At about 4pm, we decided to take the people onto a field-trip to meet with a group of women who have newly formed a SHG, have been saving for the past 3-4 months and awaiting funding from SBI.  We were led by Deepak, a coordinator at Sanmitra.  We walked down, walked across the street and entered the narrow lanes of Malwani village slums to finally reach one of their houses.  There were 6-7 women, mostly mid-aged, with a veil on their head, starring at us with eyes full of questions and hoping to not get photographed!  We entered that small 12X8 room, which was a house to 5 members of a family.  We started with introductions of these women, mostly sex workers and introduced ourselves to them as well – all conversations being in Hindi.  Soon the group leader, Tasneem, started telling us their story, how they came together, formed the SHG, started the bank account, and are now awaiting a loan.  What followed was another round of extremely inquisitive questions from our participants and very candid and honest answers from these women.

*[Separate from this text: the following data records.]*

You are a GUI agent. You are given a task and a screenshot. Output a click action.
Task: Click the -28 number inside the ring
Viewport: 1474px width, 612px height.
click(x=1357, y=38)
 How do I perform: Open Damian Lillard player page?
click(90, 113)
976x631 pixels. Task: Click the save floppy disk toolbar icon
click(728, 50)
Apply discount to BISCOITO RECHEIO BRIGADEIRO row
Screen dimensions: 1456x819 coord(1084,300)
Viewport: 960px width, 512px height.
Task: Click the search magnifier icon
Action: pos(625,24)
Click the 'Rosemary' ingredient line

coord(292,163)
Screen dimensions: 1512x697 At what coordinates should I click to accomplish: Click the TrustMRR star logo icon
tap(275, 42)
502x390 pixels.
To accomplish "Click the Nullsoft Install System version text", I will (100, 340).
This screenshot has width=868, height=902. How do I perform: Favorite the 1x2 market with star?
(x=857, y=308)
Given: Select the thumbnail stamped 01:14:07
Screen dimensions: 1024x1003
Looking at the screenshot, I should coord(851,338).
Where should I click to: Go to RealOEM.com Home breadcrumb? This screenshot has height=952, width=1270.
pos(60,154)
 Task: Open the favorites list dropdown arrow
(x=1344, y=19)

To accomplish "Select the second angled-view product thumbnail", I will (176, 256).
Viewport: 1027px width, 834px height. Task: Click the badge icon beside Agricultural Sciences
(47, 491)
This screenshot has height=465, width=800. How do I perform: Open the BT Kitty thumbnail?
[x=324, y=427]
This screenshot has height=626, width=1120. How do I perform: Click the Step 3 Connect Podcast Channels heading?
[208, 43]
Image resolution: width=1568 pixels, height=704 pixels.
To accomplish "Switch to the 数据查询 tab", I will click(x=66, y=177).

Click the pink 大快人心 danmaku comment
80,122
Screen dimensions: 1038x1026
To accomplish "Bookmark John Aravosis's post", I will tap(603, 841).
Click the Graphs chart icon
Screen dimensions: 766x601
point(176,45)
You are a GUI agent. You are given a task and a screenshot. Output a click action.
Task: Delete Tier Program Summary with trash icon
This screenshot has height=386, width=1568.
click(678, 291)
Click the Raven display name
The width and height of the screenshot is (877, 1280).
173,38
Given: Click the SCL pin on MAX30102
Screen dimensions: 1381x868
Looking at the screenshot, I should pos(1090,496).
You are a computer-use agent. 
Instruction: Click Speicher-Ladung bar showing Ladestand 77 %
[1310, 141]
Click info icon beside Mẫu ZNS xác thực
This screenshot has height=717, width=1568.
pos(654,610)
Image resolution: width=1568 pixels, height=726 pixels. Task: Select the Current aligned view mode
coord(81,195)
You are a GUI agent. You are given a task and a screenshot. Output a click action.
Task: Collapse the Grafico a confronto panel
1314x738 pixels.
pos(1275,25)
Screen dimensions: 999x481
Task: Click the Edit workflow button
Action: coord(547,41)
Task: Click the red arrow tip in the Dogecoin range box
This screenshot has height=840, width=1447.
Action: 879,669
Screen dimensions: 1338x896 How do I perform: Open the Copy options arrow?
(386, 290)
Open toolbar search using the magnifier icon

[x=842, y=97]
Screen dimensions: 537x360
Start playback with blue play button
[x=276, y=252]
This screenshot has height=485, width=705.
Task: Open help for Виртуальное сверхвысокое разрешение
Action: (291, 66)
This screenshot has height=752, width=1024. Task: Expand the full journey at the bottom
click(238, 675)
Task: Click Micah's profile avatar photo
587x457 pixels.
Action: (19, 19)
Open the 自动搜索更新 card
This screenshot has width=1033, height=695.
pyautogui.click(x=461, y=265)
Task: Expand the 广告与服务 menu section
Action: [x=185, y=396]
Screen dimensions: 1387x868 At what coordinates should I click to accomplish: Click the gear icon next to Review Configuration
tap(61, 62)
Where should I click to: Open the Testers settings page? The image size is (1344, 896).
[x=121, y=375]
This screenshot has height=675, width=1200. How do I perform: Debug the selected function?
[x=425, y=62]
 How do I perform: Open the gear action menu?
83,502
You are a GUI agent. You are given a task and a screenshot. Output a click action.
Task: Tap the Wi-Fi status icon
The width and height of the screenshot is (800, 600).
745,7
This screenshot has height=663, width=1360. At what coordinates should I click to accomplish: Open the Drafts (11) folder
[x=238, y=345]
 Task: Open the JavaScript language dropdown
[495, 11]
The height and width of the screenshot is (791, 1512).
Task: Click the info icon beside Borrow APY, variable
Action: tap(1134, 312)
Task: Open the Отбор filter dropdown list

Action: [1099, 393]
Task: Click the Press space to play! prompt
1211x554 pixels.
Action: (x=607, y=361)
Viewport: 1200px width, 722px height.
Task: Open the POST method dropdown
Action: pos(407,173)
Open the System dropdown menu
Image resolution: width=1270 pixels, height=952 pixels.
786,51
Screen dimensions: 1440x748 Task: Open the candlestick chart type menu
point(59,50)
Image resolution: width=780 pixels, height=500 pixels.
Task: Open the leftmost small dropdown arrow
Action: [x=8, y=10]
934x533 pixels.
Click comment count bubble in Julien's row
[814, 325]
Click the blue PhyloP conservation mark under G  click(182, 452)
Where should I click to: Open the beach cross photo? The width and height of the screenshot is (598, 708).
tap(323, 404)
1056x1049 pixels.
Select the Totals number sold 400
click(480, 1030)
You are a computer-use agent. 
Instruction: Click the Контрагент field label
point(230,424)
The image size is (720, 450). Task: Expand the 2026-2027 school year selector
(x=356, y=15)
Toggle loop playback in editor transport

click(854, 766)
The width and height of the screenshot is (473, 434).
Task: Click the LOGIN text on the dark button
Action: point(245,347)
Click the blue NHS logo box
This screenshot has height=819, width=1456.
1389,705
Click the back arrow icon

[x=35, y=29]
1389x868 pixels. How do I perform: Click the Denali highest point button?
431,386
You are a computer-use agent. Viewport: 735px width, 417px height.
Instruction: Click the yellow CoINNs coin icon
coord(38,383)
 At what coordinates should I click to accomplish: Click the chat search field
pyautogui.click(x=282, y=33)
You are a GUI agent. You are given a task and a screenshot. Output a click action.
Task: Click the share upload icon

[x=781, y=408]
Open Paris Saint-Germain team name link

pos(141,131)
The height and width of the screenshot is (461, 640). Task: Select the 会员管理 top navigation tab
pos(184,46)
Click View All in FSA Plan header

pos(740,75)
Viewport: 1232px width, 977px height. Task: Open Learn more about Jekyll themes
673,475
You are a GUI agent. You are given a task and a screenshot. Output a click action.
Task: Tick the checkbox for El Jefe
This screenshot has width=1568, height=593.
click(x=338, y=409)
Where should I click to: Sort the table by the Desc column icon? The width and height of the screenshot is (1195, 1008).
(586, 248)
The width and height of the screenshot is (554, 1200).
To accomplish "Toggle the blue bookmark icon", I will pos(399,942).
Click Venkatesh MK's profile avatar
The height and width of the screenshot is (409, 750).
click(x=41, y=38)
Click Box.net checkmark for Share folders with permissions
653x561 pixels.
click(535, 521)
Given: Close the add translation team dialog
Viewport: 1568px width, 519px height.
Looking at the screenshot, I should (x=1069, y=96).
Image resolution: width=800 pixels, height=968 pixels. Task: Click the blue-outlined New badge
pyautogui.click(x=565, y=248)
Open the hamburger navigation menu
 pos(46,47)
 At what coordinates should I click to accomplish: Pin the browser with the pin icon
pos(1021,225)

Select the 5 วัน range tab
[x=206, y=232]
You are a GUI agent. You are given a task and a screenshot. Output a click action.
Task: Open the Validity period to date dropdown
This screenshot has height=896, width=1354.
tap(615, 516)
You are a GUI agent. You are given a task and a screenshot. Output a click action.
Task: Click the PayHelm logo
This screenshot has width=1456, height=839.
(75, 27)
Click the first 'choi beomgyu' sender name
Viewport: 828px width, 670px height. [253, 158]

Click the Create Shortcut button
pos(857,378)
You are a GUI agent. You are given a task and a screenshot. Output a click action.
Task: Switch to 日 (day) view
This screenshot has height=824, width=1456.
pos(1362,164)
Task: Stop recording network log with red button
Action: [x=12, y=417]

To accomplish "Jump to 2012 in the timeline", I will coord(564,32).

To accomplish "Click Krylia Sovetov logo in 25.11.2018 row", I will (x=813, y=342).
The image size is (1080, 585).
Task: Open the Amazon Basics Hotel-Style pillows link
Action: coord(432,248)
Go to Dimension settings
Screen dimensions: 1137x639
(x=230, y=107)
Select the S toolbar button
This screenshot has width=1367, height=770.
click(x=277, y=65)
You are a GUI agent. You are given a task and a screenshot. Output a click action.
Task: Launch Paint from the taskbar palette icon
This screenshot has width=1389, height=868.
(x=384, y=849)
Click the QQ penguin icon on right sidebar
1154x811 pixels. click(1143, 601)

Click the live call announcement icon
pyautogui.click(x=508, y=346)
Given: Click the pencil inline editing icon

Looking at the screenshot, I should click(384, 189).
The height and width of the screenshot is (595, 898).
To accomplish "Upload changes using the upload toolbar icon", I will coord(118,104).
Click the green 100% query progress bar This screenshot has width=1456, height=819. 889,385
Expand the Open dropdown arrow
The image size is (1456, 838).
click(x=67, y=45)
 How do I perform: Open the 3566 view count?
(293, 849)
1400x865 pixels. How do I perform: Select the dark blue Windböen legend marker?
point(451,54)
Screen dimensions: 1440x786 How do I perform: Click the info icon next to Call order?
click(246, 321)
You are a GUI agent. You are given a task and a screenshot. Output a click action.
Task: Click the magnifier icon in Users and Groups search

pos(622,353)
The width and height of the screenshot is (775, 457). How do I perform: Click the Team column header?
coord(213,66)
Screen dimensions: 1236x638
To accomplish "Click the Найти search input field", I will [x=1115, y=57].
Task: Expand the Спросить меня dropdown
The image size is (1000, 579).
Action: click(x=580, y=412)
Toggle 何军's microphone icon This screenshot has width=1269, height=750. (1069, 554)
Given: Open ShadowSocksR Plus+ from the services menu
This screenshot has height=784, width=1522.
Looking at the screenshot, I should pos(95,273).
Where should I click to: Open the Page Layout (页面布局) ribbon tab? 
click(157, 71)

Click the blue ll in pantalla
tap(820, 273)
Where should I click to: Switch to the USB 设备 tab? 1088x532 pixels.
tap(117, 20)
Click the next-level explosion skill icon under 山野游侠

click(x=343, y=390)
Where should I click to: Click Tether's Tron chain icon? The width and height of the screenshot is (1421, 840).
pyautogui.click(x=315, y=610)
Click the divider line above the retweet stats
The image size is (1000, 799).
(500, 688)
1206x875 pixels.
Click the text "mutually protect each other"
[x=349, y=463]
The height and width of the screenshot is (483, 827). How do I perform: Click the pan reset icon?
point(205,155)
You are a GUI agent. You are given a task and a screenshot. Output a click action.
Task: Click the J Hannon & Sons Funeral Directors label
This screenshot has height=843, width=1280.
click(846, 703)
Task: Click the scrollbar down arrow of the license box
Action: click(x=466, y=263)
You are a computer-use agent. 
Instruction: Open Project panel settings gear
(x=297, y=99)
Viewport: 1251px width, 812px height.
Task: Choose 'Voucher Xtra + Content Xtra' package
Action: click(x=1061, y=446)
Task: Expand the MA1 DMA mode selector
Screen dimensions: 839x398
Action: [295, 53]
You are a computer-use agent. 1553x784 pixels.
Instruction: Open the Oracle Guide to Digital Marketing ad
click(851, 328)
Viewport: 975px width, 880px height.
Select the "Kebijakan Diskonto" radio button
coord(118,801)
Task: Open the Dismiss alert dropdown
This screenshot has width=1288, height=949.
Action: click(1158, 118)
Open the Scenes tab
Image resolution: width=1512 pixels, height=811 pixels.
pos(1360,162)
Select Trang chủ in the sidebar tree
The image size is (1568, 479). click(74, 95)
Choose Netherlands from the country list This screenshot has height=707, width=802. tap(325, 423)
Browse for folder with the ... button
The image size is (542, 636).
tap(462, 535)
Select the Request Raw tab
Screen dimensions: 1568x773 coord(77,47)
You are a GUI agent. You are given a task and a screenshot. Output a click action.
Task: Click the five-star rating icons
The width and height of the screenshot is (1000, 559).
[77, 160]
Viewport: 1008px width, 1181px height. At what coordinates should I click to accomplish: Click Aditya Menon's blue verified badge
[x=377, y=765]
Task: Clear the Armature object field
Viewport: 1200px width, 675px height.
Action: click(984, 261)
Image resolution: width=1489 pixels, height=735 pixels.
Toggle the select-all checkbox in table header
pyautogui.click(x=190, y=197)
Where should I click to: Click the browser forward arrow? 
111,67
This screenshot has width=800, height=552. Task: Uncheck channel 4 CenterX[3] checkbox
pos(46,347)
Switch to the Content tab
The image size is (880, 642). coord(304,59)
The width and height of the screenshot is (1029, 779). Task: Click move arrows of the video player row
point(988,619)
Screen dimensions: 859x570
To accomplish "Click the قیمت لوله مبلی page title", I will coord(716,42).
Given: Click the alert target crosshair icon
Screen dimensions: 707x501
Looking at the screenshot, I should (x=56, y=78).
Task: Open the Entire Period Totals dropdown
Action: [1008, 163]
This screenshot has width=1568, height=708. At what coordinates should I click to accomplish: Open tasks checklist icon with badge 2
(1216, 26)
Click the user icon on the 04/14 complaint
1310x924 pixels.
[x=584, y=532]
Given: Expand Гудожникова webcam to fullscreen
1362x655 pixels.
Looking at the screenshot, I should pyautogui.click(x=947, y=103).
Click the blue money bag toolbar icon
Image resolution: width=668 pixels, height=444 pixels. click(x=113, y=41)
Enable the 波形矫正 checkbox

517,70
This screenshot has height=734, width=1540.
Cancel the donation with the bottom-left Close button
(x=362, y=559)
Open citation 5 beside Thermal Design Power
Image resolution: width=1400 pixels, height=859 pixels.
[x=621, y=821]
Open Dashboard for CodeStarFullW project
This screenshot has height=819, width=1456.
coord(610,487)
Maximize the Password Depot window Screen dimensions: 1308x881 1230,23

What strikes you the most, and this is more my experience than the group at large, is the fact that how tightly-knit these women are within these communities.  The amount of trust they place within the field-staff and Sanmitra Trust.  The kind of belief they have that they will get the micro-credit one day, soon.  And to beat it all, the enterprising spirit to start either a potato-onion stall or a ‘vada-pav’ stall in the neighbourhood and be able to fight poverty due to that.   But what really leaves you thinking and pondering over is the state and the quality of the lives of these women.  With most of them suffering with either STD’s (Sexually Transmitted Diseases) or AIDS - thereby being stigmatized by the society as the ‘wrong women’, dealing with domestic violence, suffering from the torture of their husband’s having multiple wives / lovers, having atleast 2-3 children each and at times not being able to afford education for them, the exorbitant rents of these small rooms they live in, and the astronomical interest rates they pay to some money lenders who they’ve borrowed from for either health related issues or festivals! 


When we left that place, there was a pin-drop silence as all of us experienced and went through some never-been-there, never-experienced-that type of similar emotions.  One question that you were left haunting with is, that even if these women were giving micro-credit, what fraction of their problems would it be able to solve?  I’m not taking away from or questioning the commendable work that most MFi’s do in this space, who are surely helping alleviate poverty levels of these communities.  However, it’s a mind-opener to interact with these women and to be able to see them grappling in this viscous circle of life!


Once we got back to the Sanmitra Trust office, we all shared our instant first thoughts on the field-visit.  It was indeed an experience of a life-time for most who went there.  We were then joined by our last speaker, Arunkumar Padmanabhan, who runs his own MFi in Mumbai and currently reaches out to approximately 5000 women through his 5 centres.  Arun spoke of his challenges of being an urban MFi, his journey so far and his aspirations forward.  He was showered with a barrage of questions on a lot of “how’s” and “what’s” of the business.  Our trip ended at 6pm, with the staff at Sanmitra singing us a hearty goodluck and a good-bye song.